In the original edition, published in The Dial in June 1924, Yeats noted: 'I wrote Leda and the Swan because the editor of a political review asked me for a poem.... My fancy began to play with Leda and the Swan for metaphor, and I began this poem; but as I wrote, bird and lady took such possession of the scene that all politics went out of it.' (1) That Yeats views politics and rape as mutually exclusive is hardly surprising. On the one hand, an offence so clearly directed at the person and so intimately executed seems worlds away from the larger social structures that constitute the political. Even though Jove's rape of Leda is shown to unleash the violence of the Trojan war--as the reference to 'the burning roof and tower' makes plain--the painful focus on the 'terrified vague fingers', the seized nape, breast and thighs implants the poem with a physicality which has the effect of evoking the sadistic act rather than exploring the ideological implications of the moment. Moreover, the final lines ask a dangerously leading question--was Leda in some way empowered by her forcible coupling with a god? Did she, in other words, profit by the act? In 1968 William Empson infamously made the same suggestion of Lucrece: 'She was no virgin, having several children; and it is a basic fact about the young Shakespeare that he considers young men in general overwhelmingly desirable to women, let alone brave young lords. Thus she took an involuntary pleasure in the rape, though she would have resisted it in any way possible; that is why she felt guilty, and why some of her blood turned black'. (2)
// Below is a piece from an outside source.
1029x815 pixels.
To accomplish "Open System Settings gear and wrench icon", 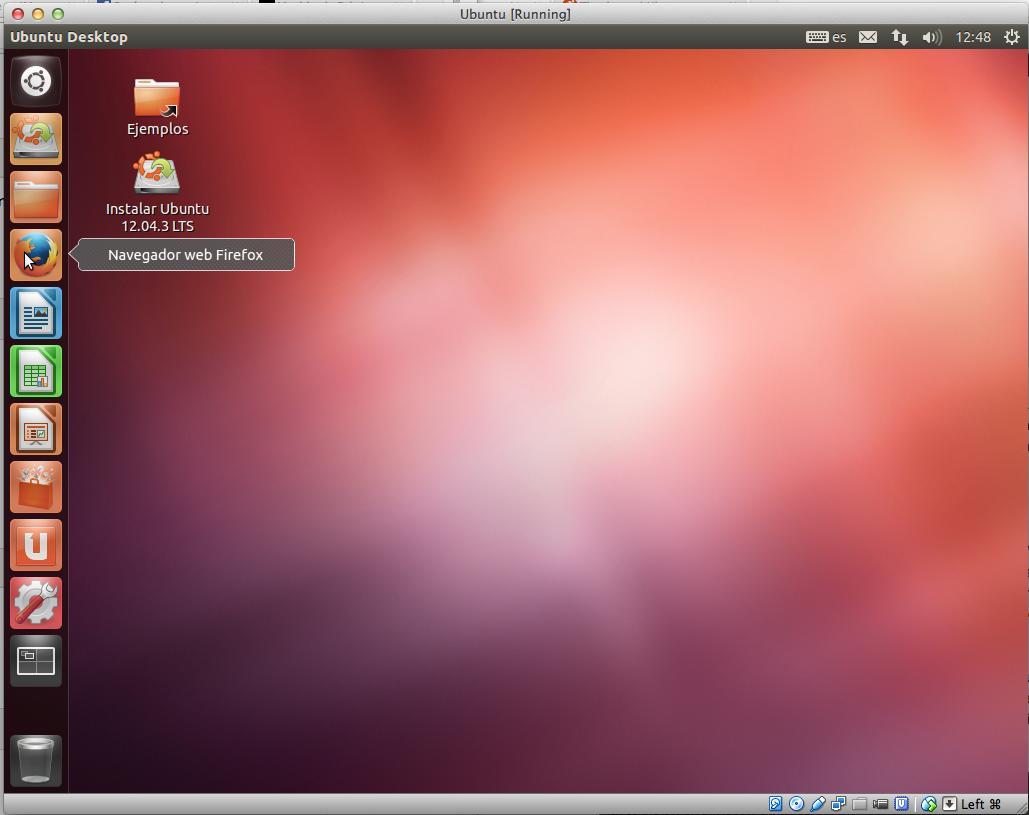I will click(36, 603).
The fact that Yeats could have seen such questions as apolitical or that Empson could have viewed the episode in terms of personal blame is a sign of the shift in sensibility between 1924/1968 and the present day. For contemporary feminist critics, rape is an act of the most profoundly political nature and it would seem that this view of rape is shared by Shakespeare's The Rape of Lucrece. As Sara E. Quay has argued, 'Lucrece is not able to be raped because she is a woman, but because she is constructed as a woman who is able to be raped.' (3) The feminist rationale is not difficult to see. In cultures in which rape is accepted as an albeit abnormal part of sexual behaviour, it is naturalised and the circumstances that produce it remain unquestioned and therefore dangerously unchallenged. If, on the other hand, rape is viewed as a social or political construction, the reasons for its acceptance and perhaps even its existence are available for interrogation. It is my contention that Shakespeare's poem sets out to display the 'constructedness' of rape and that its concentration on the political aspects of the crime are not due to a shying away from the horror of the act itself, but rather reveal the social and cultural organisations that allow rape to occur in the first place. In such a way this essay takes issue with Coppelia Kahn's assertion that criticism of The Rape of Lucrece 'has so far failed to confront' the rape in the poem. (4) While she may be right that it is 'painful to confront the poem squarely', the poem's stress on the political consequences of the crime and the political circumstances that led to it, …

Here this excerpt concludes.